** Text extract **
-.-.-

# Rubbing out?



## smokehouse (Jan 31, 2007)

I have read on a few threads and posts about rubbing out pipe tobacco.
What is rubbing out? What does it do? What tobacco's do you do this for? etc.
Thanks for any input on this subject. :ss p


----------



## inept (Jun 22, 2006)

Rubbing out is something that you may optionally do to a flake to break it up. A lot of people actually prefer to stuff their pipes with folded or rolled flakes and then tamp down a little but of rubbed out flake on top to facilitate lighting. I find that it varies by tobacco. Some flakes fold up very nicely and some need to be rubbed out. Preference and experience will be the determining factors, I'd think.


----------



## a.paul (Jan 17, 2007)

Rubbing can however change the flavor--sometimes not for the better, as I found the other day with something...McClelland Honeydew I think it was.:2


----------



## JPH (Jun 30, 2006)

I feel wrong when I rub one out...Liz sitting there watching me....I make a mess on her carpet...LOL

good question...I've wondered the same....


----------



## jesto68 (Dec 7, 2006)

JPH said:


> I feel wrong when I rub one out...Liz sitting there watching me....I make a mess on her carpet...LOL
> 
> good question...I've wondered the same....


I'm glad I wasn't the only one who's mind went right to the gutter when I read that topic.

While I hve been smoking cigars for a while, I'm actually very new to pipes, and I just may get one soon.

That is all I need - another adictive habbit!


----------



## EvanS (Dec 29, 2006)

jesto68 said:


> I'm glad I wasn't the only one who's mind went right to the gutter when I read that topic....


several masturbatory references and NO IHT??!! He must have missed daylight savings or something cuz he usually can smell a thread like this from a mile away :r

I also am fairly new and have not had too much experience with full flake. But I am finding, for my preference, whether full or broken flake I like to rub as little as possible. I seem to enjoy the tobac in it's "as delivered" form. Why? I dunno...remember I'm new


----------



## burninator (Jul 11, 2006)

Every time JPH rubs out a bowl, God kills a kitten.

True story.


----------



## a.paul (Jan 17, 2007)

what the hell...I might as well jump in here.


----------



## IHT (Dec 27, 2003)

EvanS said:


> several masturbatory references and NO IHT??!! He must have missed daylight savings or something cuz he usually can smell a thread like this from a mile away :r


well, hey, i'm out of town for business and today is my last day (and busiest), so i've been offline since the early morning until now.

-------------

rubbing out is simple. like someone mentioned, you do it with "flake" tobacco. if you don't know what flake tobacco is, that is tobacco that is pressed into cubes, then cut into thin "flakes". the majority of my favorite tobaccos are in flake form.
also, there are "spun cut/coin/curley cut" flakes as well. they are essentially flakes that get rolled up and then cut to form little "coin" shaped flakes of tobacco. you can also rub those out as well.

rubbing the tobacco out? it can be simple, or you can take your time and do many different things. it depends (for me) on what size pipe and the tobacco i'm using.

-.-.-

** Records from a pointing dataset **
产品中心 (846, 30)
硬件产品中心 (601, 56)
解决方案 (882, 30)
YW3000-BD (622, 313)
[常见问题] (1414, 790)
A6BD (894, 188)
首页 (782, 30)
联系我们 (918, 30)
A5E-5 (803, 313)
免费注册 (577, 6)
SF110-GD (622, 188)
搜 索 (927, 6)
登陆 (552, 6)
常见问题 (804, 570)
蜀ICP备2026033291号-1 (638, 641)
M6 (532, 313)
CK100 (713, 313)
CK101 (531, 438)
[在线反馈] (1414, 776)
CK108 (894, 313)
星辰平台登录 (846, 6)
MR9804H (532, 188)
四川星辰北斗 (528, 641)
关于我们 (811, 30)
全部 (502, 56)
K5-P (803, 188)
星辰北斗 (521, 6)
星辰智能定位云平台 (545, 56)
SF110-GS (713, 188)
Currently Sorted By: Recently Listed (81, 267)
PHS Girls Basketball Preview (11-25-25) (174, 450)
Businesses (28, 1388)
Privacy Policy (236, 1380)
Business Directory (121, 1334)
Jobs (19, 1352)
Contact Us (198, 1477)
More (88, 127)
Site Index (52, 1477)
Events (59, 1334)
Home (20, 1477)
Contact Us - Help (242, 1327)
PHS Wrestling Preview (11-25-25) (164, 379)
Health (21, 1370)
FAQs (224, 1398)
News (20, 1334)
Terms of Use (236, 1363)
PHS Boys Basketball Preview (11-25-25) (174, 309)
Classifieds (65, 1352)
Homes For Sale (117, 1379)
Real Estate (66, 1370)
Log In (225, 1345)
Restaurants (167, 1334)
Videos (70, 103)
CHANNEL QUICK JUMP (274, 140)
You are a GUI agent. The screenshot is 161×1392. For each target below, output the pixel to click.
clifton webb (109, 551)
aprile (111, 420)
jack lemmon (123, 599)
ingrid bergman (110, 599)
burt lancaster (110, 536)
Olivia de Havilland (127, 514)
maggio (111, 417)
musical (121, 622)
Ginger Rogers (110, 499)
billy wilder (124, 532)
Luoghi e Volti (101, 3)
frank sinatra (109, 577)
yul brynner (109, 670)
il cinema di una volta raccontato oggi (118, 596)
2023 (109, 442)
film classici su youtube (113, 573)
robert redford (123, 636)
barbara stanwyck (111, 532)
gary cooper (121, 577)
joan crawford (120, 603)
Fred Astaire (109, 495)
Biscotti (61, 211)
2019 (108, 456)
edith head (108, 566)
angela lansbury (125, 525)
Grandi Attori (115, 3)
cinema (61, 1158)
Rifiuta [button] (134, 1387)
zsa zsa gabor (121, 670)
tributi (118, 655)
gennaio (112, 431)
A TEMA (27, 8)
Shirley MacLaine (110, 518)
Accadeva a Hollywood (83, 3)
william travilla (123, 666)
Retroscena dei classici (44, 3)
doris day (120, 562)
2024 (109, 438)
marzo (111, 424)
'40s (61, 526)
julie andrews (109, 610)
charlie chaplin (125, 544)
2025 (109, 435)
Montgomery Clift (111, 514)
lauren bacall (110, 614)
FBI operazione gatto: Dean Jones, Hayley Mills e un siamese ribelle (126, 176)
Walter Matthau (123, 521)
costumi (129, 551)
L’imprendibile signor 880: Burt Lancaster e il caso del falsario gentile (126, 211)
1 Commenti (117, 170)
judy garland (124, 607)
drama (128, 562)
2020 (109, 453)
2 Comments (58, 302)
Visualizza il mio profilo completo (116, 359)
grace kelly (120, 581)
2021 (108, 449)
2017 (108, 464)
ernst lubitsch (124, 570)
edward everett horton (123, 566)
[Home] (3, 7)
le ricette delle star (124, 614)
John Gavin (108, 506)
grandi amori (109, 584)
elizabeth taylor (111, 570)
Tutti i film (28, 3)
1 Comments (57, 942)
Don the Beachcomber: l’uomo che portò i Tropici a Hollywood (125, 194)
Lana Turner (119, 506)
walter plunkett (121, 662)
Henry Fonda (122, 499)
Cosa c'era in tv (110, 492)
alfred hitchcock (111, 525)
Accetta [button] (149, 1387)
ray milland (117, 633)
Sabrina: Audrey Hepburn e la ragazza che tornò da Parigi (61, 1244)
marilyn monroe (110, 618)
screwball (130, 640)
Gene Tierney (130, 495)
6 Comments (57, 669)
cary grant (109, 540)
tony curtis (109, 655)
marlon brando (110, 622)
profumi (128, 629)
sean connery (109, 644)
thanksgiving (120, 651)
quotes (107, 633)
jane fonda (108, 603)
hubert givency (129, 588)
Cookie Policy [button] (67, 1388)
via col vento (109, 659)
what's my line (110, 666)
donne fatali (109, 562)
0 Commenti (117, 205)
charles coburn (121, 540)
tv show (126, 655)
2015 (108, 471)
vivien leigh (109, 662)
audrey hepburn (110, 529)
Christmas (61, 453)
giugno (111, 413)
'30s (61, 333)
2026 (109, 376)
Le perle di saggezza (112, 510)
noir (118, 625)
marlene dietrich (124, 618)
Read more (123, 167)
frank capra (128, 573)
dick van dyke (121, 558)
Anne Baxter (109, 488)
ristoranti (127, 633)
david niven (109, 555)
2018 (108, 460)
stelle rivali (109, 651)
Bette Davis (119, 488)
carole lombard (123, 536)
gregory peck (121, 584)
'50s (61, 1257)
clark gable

-.-.-

** Tasks to carry out **
1 - List each distinct username that heads a post in the thread on rubbing out pipe tobacco, in the order each first appears.
2 - Retype the passage of the thread on rubbing out pipe tobacco between "well, hey, i'm" and "tobacco i'm using.", inclusive.

** Responses to the tasks **
1 - smokehouse, inept, a.paul, JPH, jesto68, EvanS, burninator, IHT

2 -
well, hey, i'm out of town for business and today is my last day (and busiest), so i've been offline since the early morning until now.

-------------

rubbing out is simple. like someone mentioned, you do it with "flake" tobacco. if you don't know what flake tobacco is, that is tobacco that is pressed into cubes, then cut into thin "flakes". the majority of my favorite tobaccos are in flake form.
also, there are "spun cut/coin/curley cut" flakes as well. they are essentially flakes that get rolled up and then cut to form little "coin" shaped flakes of tobacco. you can also rub those out as well.

rubbing the tobacco out? it can be simple, or you can take your time and do many different things. it depends (for me) on what size pipe and the tobacco i'm using.